Though easily detectable, the laying of several hundred mines in a matter of days could have a significant, albeit only temporary, effect on commercial and naval mobility. More broadly, however, the impact on world petroleum markets is unclear. During the Red Sea/Gulf of Suez mine crisis of 1984, commercial and naval traffic continued unabated, despite reports of underwater explosions, and world petroleum prices were virtually unaffected.

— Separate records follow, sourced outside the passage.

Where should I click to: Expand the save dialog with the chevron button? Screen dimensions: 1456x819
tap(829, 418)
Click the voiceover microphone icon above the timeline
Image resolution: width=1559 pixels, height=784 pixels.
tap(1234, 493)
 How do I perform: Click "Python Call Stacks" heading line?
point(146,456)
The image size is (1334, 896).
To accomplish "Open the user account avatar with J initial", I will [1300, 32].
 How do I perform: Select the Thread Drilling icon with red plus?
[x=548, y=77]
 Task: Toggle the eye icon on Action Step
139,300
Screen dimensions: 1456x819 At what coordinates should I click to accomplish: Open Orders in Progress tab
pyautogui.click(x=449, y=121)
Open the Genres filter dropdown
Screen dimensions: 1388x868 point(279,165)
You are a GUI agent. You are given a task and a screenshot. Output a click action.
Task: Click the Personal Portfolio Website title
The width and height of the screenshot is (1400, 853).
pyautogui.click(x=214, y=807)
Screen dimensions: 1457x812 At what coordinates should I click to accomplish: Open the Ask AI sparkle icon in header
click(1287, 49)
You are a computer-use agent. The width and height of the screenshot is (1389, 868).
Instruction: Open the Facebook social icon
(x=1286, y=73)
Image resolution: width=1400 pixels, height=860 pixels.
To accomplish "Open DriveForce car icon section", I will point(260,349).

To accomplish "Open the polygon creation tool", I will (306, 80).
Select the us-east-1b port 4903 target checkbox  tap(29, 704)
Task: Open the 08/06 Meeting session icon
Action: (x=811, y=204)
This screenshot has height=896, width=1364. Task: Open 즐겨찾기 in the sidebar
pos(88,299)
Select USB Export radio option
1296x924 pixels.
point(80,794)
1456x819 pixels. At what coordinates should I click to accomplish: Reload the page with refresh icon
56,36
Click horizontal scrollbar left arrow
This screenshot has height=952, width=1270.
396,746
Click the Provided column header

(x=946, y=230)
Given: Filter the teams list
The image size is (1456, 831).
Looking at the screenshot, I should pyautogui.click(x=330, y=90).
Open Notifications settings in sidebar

“Conventional wisdom might suggest that the initiation of hostilities in the Strait of Hormuz or Persian Gulf would stop or significantly deter the flow of maritime traffic through the strait,” Cmdr. Rodney A. Mills wrote in a 2008 Naval War College study, “but the ‘Tanker Wars’ between Iran and Iraq in 1980s show a different behavior by the shipping industry. During the eight years of the conflict, 544 attacks were carried out against all shipping in the Gulf, including more than 400 civilians killed and another 400 injured. However, after an initial 25 percent drop, the shipping industry adjusted to the risk and the flow of commerce resumed. Despite the threat, oil and other maritime commerce continued to flow even as the conflict intensified through 1987, when a total of 179 attacks were carried out, or roughly an attack every other day.”

In short, while Iran’s mines might not be show-stoppers, they certainly can be speed bumps that attack strategies, plans and timelines, in addition to ships and submarines.